Sharp Grossmont Hospital in San Diego issued an apology Friday after 50 more women, in addition to 81 who filed a lawsuit last week, came forward with claims they were recorded in secret during gynecological surgeries.
Motion-detecting cameras, the hospital said, were meant to catch an alleged anesthesia drug theif.
In its apology letter, Sharp officials said that person has been caught and the videos are in a secured safe, according to an inewsource.org report.
Eighty-one women sued the hospital last week nearly three years after a class action lawsuit was first filed.
Sharp Grossmont Hospital released the following statement:
“Although the cameras were intended to record only individuals in front of the anesthesia carts removing drugs, others, including patients and medical personnel in the operating rooms, were at times visible to the cameras and recorded.”
Patient Melissa Escalera, who was secretly recorded while giving birth by emergency caesarean section in September 2012 at Sharp Grossmont, filed a claim against the hospital in May 2016 for what she alleged was a “systemic and shocking breach” of her patient privacy rights.
Escalera’s claim said the hospital recorded approximately 15,000 videos of patients during surgery. It then turned some of the video over to other people, including attorneys and security guards, according to the claim.

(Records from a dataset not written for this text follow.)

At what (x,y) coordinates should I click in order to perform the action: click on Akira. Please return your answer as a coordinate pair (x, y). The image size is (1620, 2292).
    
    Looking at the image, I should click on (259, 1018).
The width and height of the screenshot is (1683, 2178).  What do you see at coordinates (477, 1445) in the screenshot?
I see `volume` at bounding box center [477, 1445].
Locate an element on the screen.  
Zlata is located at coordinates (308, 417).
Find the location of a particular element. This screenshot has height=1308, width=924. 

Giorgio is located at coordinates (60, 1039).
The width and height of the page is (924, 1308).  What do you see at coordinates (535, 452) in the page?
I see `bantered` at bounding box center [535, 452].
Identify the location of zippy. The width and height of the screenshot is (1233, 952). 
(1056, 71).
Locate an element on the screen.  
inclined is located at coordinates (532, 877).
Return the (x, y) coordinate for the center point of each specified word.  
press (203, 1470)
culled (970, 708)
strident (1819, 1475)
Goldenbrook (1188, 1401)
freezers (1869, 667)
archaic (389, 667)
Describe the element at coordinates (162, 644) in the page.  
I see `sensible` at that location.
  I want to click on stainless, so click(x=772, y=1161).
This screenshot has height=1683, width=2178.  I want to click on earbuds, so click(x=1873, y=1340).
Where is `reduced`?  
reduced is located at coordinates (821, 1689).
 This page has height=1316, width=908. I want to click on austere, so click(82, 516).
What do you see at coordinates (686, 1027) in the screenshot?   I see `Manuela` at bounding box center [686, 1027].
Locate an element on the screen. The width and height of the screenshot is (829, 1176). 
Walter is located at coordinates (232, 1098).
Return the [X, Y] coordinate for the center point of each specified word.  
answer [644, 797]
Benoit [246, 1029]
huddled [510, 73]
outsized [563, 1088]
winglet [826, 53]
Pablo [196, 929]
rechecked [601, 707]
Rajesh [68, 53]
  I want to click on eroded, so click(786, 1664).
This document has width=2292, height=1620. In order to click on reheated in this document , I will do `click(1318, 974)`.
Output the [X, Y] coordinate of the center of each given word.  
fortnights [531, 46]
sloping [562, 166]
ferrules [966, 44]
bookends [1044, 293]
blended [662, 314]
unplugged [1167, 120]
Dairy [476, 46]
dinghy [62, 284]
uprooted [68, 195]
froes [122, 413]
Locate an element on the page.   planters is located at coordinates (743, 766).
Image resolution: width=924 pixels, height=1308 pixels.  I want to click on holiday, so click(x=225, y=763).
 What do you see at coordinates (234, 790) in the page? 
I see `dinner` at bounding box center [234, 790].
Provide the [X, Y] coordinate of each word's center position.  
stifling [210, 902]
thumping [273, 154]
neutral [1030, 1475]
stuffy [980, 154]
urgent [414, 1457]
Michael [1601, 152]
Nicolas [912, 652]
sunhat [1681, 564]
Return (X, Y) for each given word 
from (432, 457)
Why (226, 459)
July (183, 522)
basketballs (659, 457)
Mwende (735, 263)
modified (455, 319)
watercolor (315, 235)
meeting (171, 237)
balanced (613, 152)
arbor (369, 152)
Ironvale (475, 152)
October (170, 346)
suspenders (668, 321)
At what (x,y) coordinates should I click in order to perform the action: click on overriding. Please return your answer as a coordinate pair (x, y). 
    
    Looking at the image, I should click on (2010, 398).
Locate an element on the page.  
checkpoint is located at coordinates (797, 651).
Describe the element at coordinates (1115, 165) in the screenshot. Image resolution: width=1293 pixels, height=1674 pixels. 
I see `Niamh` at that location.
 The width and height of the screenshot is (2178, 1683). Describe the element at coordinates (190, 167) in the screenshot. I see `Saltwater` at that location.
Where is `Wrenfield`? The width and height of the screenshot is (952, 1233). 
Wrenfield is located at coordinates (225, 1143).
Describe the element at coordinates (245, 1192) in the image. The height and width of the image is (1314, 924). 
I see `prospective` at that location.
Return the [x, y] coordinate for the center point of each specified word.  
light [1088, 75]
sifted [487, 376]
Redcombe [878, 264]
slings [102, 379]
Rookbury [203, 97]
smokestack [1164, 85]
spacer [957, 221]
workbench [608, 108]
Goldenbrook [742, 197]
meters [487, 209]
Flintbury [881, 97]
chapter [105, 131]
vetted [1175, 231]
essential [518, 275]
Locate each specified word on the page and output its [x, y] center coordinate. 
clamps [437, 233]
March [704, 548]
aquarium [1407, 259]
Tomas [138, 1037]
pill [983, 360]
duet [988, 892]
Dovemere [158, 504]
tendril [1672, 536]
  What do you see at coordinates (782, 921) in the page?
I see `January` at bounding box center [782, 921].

Escalera told NBC 7, her 3-year-old daughter was born under emergency circumstances. Her water broke and her baby presented in a breech condition.
“When I arrived in an ambulance and was wheeled into the operating room on a gurney, my concern was with my daughter who was in distress and coming six weeks early,” Escalera said. “I was not planning on having a baby that September 4th day. It was a highly stressful and emotional time for my family and my doctor. No one ever asked me to record one of my most tender, life-changing moments. I would have never agreed to be recorded in that vulnerable moment.”
“These video clips show Defendants’ female patients unconscious, undressed on operating room tables and undergoing medical procedures,” the claim stated. “Because of the nature of these procedures, the video captured women while they were emotionally and physically exposed, often naked with their most genital areas visible.”
The hospital indicated patients consented to the video recordings through a generic patient admissions agreement since the issue involved patient safety.
Numerous lawyers not involved in the case told NBC 7, the agreement doesn’t circumvent the patients’ constitutional rights to privacy.
“Triggered by motion-detecting sensors, these cameras began recording events in these operating rooms whenever any person entered the room,” the claim stated. “These videos captured images of caesarean births, birth complications, dilation and curettage to resolve miscarriages, hysterectomies and sterilization procedures. Patients were undressed, exposed and at their most vulnerable during these procedures.”